The selection of specific tasks on which the approach is tested may be critical, and it is not discussed. In fact, the definition of the tasks themselves is only found in the appendix. For one thing, different tasks call for different evaluation metrics. While accuracy is technically fit for any classification task, it may not be the best way to describe the performance, e.g. in the case of unbalanced label distribution. Generative models are also known to be sensitive to how they are prompted. Given the vast difference from one task to another, there need to be a strategy to minimize the dependance of the results from the variations in prompting.

给作者的问题

Why is the approach cast as "annotation" and not just as an ensemble-based classification approach? Is there a fundamental difference?

评论

Thanks for your valuable feedback!

The selection of specific tasks on which the approach is tested may be critical, and it is not discussed. In fact, the definition of the tasks themselves is only found in the appendix.

We would like to emphasize that, as outlined in the Introduction (lines 51–53) and Section 2.1, we specifically adopt datasets that

  • (i) provide fully-detailed annotation guidelines and
  • (ii) are manually labelled by domain experts.

Notably, very few existing domain-specific datasets meet both criteria, in particular constraint (i). We will highlight these aspects and incorporate the task definitions and dataset statistics (currently in Appendix A) into the main text.

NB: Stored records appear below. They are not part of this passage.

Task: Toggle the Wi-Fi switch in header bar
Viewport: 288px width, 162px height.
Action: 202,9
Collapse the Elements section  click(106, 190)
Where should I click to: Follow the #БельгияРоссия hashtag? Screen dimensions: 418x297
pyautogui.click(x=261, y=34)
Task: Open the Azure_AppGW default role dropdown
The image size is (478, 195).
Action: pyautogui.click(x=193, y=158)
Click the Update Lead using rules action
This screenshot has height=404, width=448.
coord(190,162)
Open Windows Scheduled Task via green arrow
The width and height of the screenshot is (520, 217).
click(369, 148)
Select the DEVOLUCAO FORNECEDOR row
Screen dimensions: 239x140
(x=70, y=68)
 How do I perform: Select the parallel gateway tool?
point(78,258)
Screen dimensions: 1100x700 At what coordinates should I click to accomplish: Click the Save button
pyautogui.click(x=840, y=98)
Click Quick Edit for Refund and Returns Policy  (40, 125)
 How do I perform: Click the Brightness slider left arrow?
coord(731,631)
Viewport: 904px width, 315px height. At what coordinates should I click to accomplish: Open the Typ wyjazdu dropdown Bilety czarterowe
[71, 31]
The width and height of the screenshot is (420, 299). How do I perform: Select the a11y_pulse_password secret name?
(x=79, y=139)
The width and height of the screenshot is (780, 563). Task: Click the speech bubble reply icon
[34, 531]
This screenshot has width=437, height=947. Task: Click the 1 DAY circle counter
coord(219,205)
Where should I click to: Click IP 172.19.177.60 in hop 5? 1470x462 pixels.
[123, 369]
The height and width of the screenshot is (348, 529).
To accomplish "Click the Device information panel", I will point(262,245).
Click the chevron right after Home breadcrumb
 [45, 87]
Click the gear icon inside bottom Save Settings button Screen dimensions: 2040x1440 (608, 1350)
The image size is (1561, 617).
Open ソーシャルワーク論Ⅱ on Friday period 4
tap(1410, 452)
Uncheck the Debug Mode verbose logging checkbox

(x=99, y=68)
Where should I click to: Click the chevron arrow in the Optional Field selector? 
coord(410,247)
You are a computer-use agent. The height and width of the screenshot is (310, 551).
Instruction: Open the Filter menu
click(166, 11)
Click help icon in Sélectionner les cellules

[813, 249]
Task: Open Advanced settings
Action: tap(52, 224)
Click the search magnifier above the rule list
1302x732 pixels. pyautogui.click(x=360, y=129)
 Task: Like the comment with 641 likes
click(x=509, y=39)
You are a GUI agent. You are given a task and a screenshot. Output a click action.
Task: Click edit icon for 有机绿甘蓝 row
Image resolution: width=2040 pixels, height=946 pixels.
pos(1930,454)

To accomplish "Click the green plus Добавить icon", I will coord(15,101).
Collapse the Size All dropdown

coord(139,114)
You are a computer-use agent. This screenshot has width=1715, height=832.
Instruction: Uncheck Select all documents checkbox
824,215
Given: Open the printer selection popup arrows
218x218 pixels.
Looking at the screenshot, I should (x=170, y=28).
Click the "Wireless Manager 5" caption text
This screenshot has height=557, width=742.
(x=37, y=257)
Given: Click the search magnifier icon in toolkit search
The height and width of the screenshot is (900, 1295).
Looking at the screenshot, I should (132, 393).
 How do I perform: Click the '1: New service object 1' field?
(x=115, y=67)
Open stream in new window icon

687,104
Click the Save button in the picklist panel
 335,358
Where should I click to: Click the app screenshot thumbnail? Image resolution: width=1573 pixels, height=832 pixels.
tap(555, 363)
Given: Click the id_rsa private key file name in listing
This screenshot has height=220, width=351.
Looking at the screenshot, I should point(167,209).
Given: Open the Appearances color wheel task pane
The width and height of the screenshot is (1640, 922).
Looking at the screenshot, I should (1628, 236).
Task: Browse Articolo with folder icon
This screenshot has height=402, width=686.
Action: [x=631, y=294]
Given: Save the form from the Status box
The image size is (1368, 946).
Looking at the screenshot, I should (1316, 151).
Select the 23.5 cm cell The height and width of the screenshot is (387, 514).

For one thing, different tasks call for different evaluation metrics. While accuracy is technically fit for any classification task, it may not be the best way to describe the performance, e.g. in the case of unbalanced label distribution.

We agree that evaluation metrics can be task-dependent, and that accuracy alone is not perfect under class imbalance. Our use of accuracy for evaluation follows established prior works [1][2], in the context of assessing whether top-performing LLMs can serve as direct alternatives to human expert annotators. Specifically, accuracy provides a clear and interpretable measure of agreement quantifying the correctness of LLM-generated labels relative to expert annotations. To provide a more comprehensive evaluation, we will also include F1-score in our updated version.

[1] Gilardi et al. "ChatGPT outperforms crowd workers for text-annotation tasks." arXiv preprint arXiv:2303.15056. (2023).

[2] He et al. "AnnoLLM: Making Large Language Models to Be Better Crowdsourced Annotators." Proceedings of the 2024 Conference of the North American Chapter of the Association for Computational Linguistics. 2024.


Generative models are also known to be sensitive to how they are prompted. Given the vast difference from one task to another, there need to be a strategy to minimize the dependance of the results from the variations in prompting.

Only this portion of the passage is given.